Enfin une lueur d’espoir pour l’ancien Premier ministre et ses proches. Ce jeudi 5 mars 2026, le juge d’appel Daye Mara a ordonné la mise en liberté de l’ancien chef du Gouvernement guinéen, Dr Ibrahima Kassory Fofana. Une décision judiciaire très attendue qui met fin à près de quatre années de privation de liberté pour l’ex-bras droit de l’ancien président Alpha Condé.
Placée sous le regard attentif de l’opinion publique et du monde judiciaire, cette décision marque un tournant dans une affaire qui aura suscité de nombreuses réactions et débats au sein de la classe politique et de la société civile. L’ancien Premier ministre, arrêté dans le contexte des poursuites engagées par la Cour de répression des infractions économiques et financières (CRIEF), était détenu depuis plusieurs années dans le cadre d’enquêtes liées à la gestion des deniers publics.

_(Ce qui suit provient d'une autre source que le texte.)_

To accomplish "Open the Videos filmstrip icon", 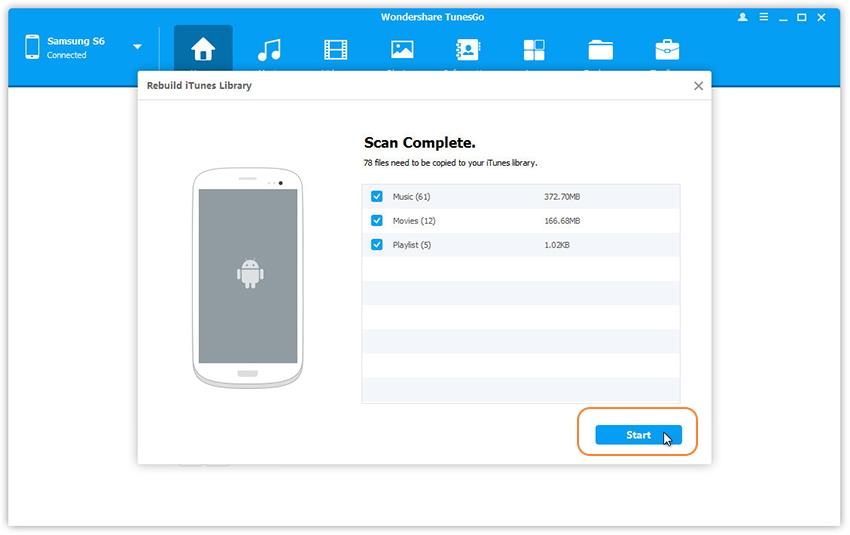I will click(x=336, y=50).
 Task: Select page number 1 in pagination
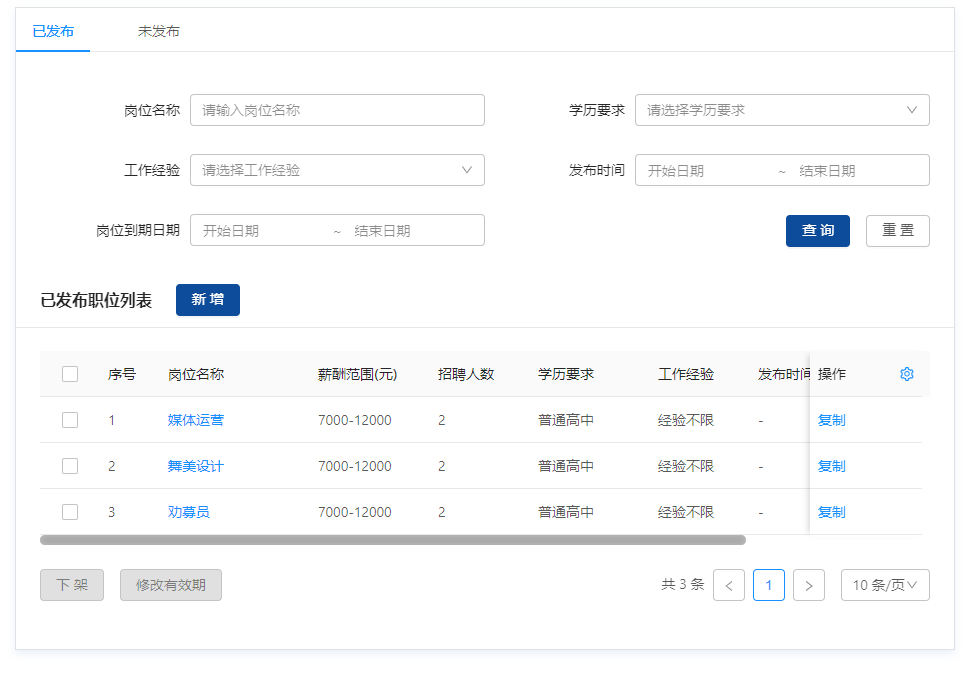click(769, 585)
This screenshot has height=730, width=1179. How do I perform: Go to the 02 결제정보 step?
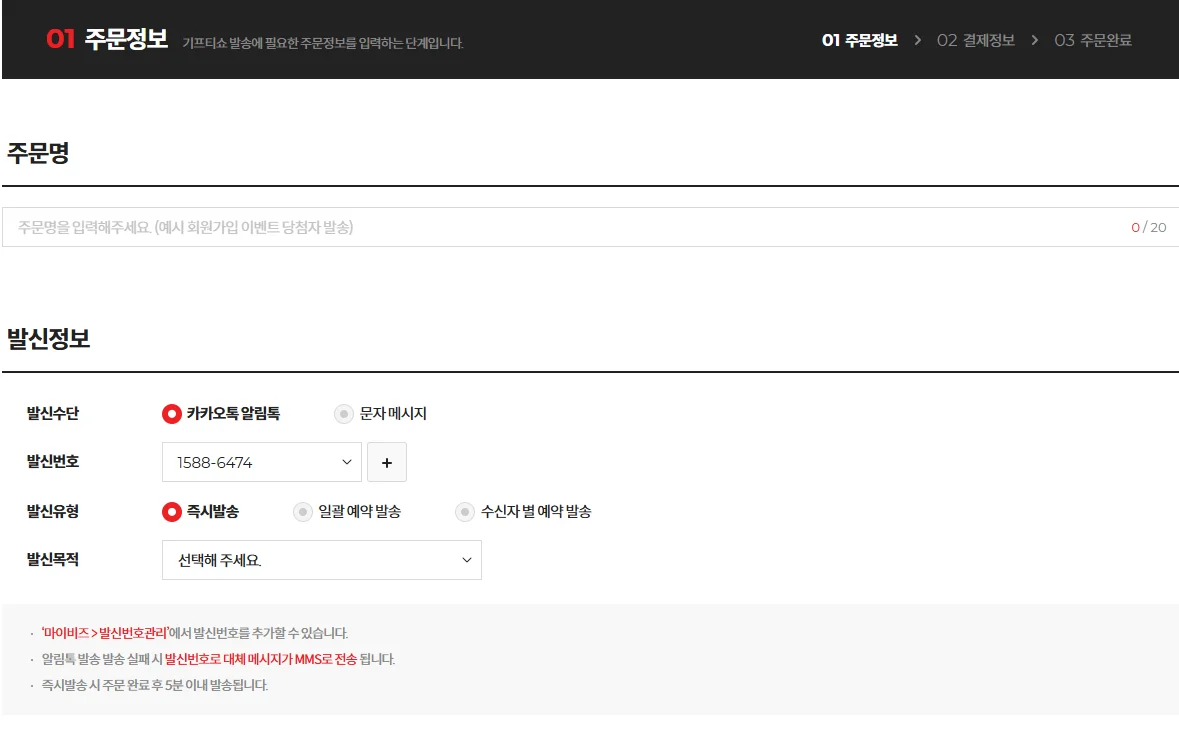click(977, 40)
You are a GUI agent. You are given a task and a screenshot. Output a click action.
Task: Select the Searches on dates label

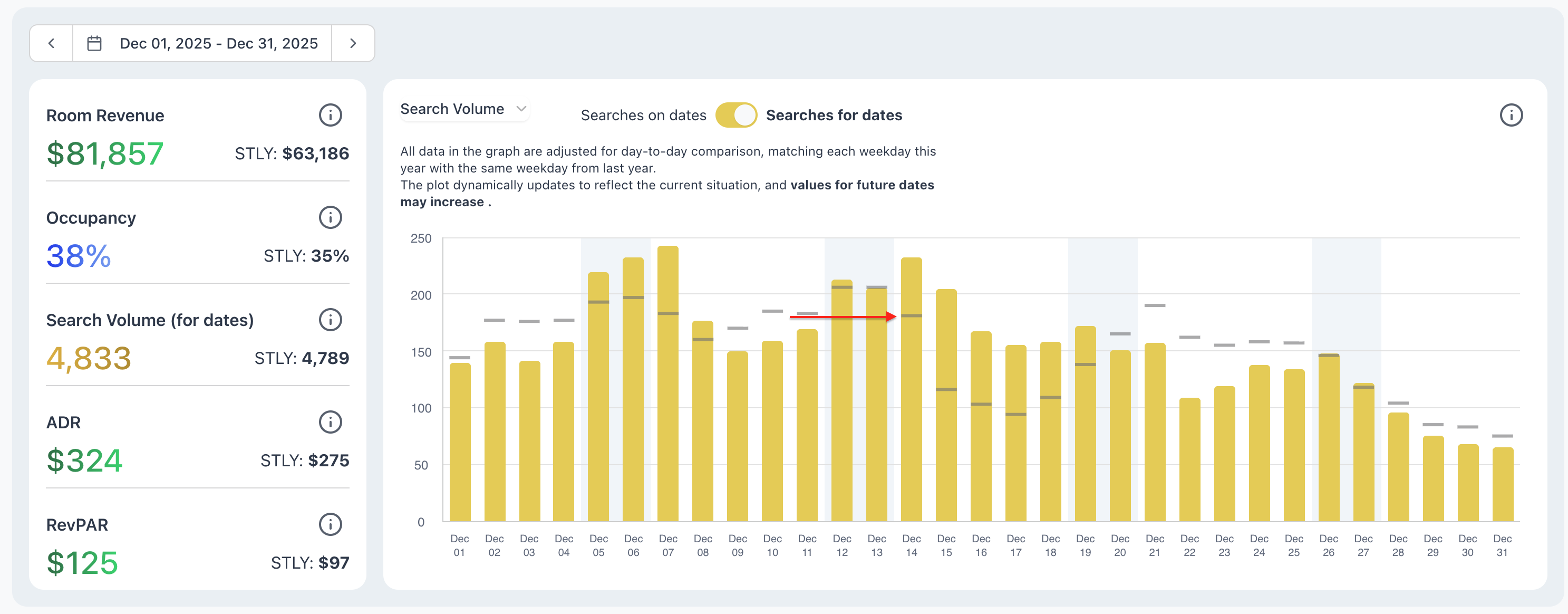(643, 115)
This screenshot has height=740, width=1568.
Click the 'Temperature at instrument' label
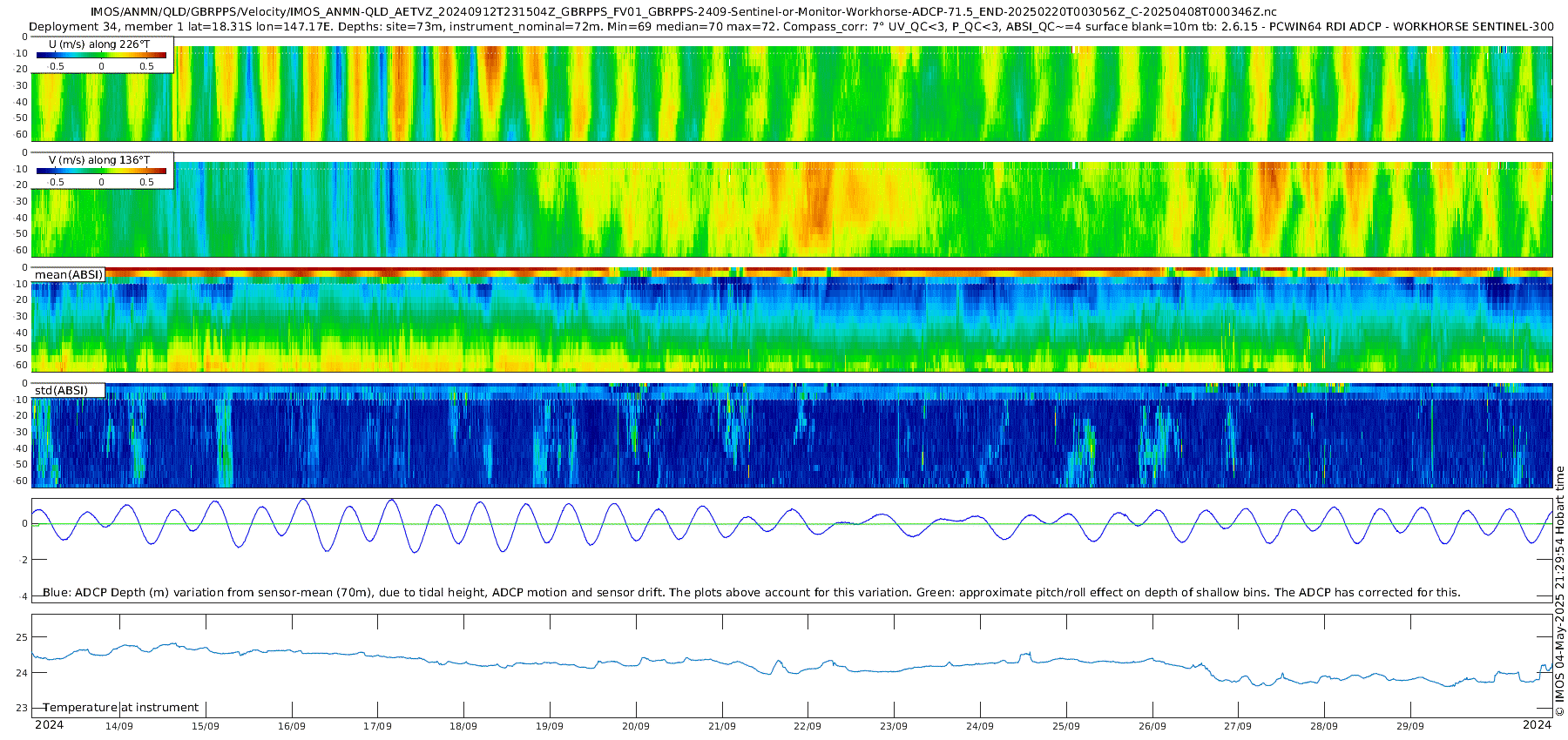point(121,708)
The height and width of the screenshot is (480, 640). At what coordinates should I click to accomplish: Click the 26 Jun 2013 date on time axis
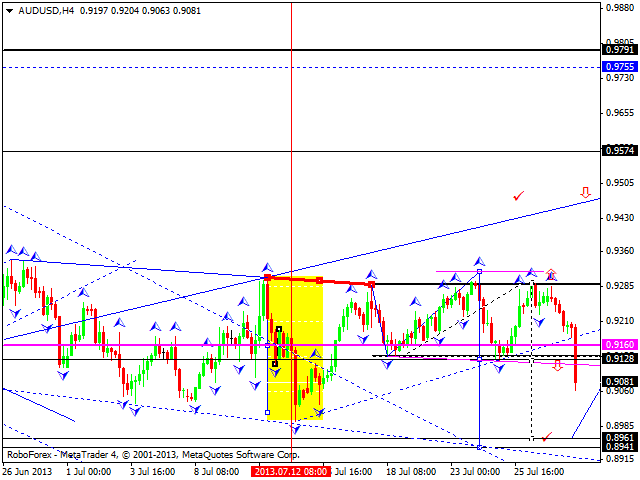point(24,470)
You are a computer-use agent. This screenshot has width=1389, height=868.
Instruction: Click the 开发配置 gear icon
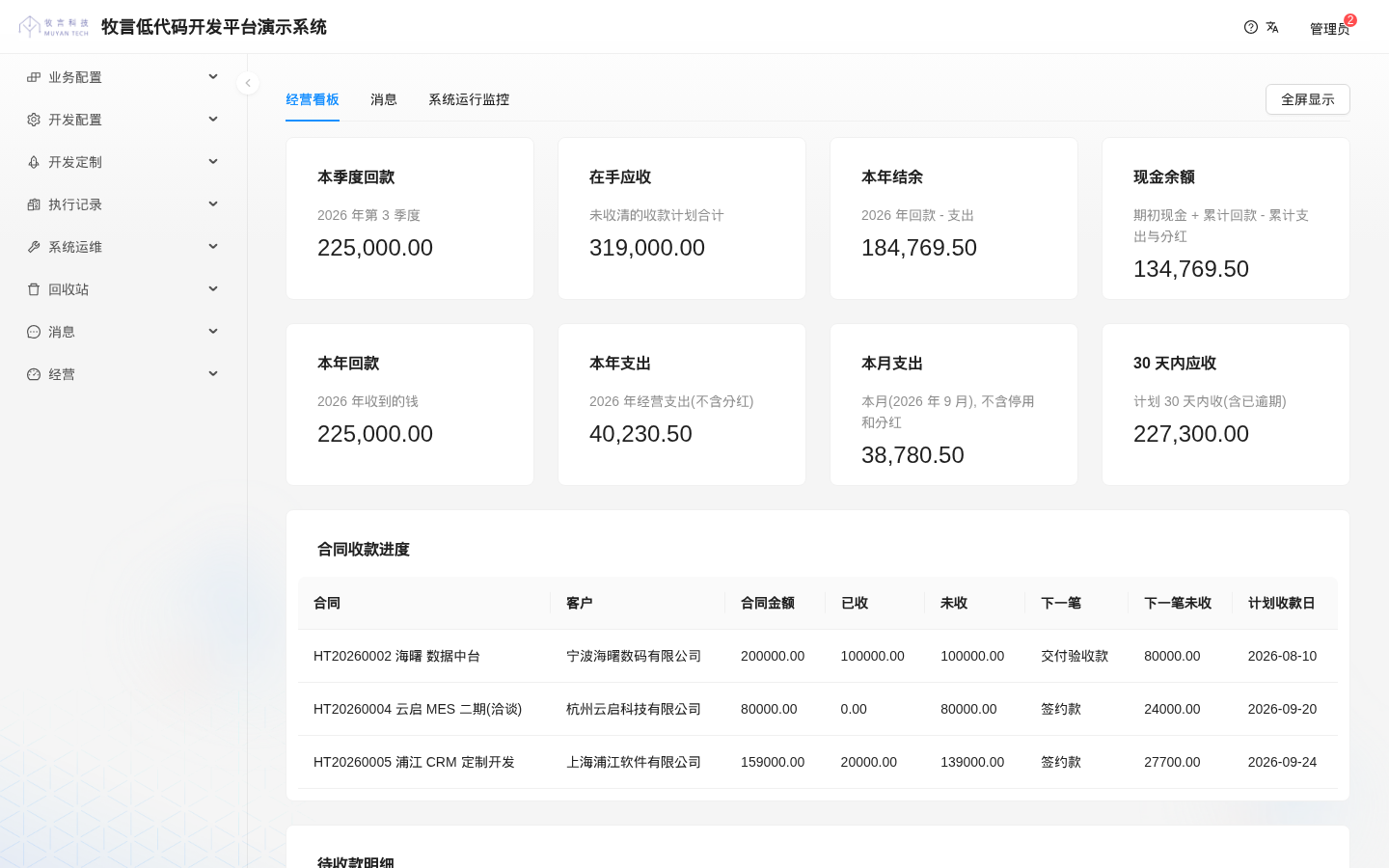tap(34, 120)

Au fil des mois, ses avocats et ses proches n’ont cessé de plaider pour sa remise en liberté, invoquant notamment son état de santé et la durée prolongée de sa détention. La décision rendue ce jeudi par le juge d’appel Daye Mara semble ainsi donner un nouveau souffle à la défense de l’ancien chef du gouvernement.
Cette mise en liberté pourrait également relancer le débat sur le traitement judiciaire de certains anciens responsables du régime précédent, alors que plusieurs dossiers restent pendants devant les juridictions spécialisées.
Pour ses partisans, il s’agit d’une victoire judiciaire et d’un moment de soulagement après de longs mois d’attente. Reste désormais à savoir quelles seront les prochaines étapes dans la procédure concernant Dr Ibrahima Kassory Fofana, dont l’affaire continue de retenir l’attention de l’opinion nationale.